While AI applications can be developed in any number of different languages, certain language features make programming AI applications straightforward. Prolog is structured in such a way that AI program development is supported by Prolog language features. Other languages, such as Java, support AI programming through code libraries. At this point in your career as a computer science major, you have already taken introductory programming courses; these should assist you in learning Prolog and using code libraries in other languages for AI program development.

This unit will provide you with an introduction to AI via programming features that support basic AI applications. By satisfying the goals of this unit, you will have a familiarity with AI programming and be able to use it in future models to implement various AI applications. 

Session 2: Search

Previous coursework has familiarized you with searching algorithms. In this unit, you will learn how to implement standard searching algorithms. We will first discuss the motivation behind exploring search from an AI perspective, learning new terminology as we go that will be used in this unit and beyond. We will then learn about basic search methods, as well as time and memory requirements, concluding with a discussion of the advantages and disadvantages of searching algorithms. By the end of this unit, you will be able to apply AI techniques when developing searching algorithms. 

Session 3: Constraint Satisfaction

AI applications are built upon the idea of a problem statement with constraints. In AI, we must work within those constraints in order to develop an optimal solution. In this unit, we will define “problem” in specific AI terms and discuss different approaches to constraint satisfaction. Constraint satisfaction is an important subject area within AI. The famous Map Coloring Problem has simple variables and simple constraints and is thus useful in illustrating the basics of constraint satisfaction. By the end of this unit, you will be able to solve basic problems. 

Session 4: Game Playing

Some of the earliest and most recognizable AI applications are games like chess and tic-tac-toe, the most famous being the chess match between Garry Kasparov and Deep Blue. In this unit, we will discuss the development of game-playing applications, as well as the relationship between game-playing and searching algorithms. The unit will also provide you with some best practices for building game programs.

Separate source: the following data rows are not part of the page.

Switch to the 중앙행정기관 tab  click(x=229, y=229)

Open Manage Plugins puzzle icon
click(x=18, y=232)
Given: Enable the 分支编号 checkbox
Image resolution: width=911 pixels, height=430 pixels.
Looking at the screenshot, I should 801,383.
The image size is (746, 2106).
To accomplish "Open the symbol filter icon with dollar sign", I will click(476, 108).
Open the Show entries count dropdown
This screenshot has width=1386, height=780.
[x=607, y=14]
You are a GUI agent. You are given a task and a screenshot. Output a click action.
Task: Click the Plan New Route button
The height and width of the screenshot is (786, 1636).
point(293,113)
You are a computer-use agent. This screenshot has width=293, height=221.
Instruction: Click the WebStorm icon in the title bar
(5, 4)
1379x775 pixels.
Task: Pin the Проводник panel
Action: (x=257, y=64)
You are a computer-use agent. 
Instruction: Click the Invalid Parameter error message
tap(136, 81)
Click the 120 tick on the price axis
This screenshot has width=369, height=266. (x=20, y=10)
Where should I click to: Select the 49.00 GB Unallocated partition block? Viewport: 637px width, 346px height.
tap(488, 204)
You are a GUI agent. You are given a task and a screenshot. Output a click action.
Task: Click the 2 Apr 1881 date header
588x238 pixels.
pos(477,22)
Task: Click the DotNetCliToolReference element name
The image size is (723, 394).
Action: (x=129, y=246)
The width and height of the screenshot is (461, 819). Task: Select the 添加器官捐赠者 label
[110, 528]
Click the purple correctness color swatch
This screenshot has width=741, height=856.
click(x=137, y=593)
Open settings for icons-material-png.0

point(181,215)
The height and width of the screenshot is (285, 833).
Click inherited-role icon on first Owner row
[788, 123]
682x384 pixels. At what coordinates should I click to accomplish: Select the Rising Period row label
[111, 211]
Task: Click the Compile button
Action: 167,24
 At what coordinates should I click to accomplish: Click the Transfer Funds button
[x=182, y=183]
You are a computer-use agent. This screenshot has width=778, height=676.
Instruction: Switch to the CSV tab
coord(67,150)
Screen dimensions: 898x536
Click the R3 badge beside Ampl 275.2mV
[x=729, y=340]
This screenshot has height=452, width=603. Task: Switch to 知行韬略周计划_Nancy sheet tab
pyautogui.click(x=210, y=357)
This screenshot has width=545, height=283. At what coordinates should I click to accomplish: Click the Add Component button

This unit has been designed to teach you how to design algorithms for game-playing applications. For our purposes, you will find tic-tac-toe, which uses features of search and constraint satisfaction, the simplest. We suggest that as an informal exercise, you create a tic-tac-toe application and then play against it, noting the algorithm’s success rates and determining which modifications will need to be implemented in order to improve its performance. 

Session 5: Logic

We have already briefly discussed logic, but this unit will provide you with a more formal definition. We will learn about two main types of logic–propositional and first-order. Prolog was designed for expressing logic. This unit gives you a strong foundation in logic so that you will be able to use or learn Prolog more easily to program logic applications. Similarly, you will be able to use or learn class libraries that support AI techniques in other languages, like C++ and Java. 

Session 6: Machine Learning

Machine Learning refers to computer programs that are able to categorize data in order to maximize understanding of that information. Machine Learning is closely related to statistics and modeling and has a wide range of applications, from natural language processing, searching, robotics, and indexing, to other pattern recognition applications. This unit will begin by defining Machine Learning, its applications, and a number of other important terms that will be used in this unit. We will then go over the three main classes of Machine Learning: Supervised Learning, Semi-Supervised Learning, and Unsupervised Learning. You will also end up with an introductory foundation in Machine Learning that will be useful for further academic study in the field. 

Session 7: Natural Language Understanding

This unit will provide you with a basic introduction to Natural Language Understanding (NLU) in AI. Syntax, semantics, and ambiguity of natural language are discussed. Simple examples are presented. Some of what we have seen, in search and in learning, is applied in NLU. Natural language processing and understanding is a large field of research and has entire courses devoted to it. So, in this introduction, our objective is simply to introduce the problems and approaches. 

Session 8: Robotics

Robotics draws upon and integrates previous topics, as well as information and techniques from other disciplines, including many engineering fields, physics, controls, probability and statistics, differential equations, linguistics, and many applications, e.g., manufacturing, sensors, medical applications, etc. Some of the contributions of AI to robotics are search algorithms, representation and models for the robot world, inference, learning, and AI programming features and their integration.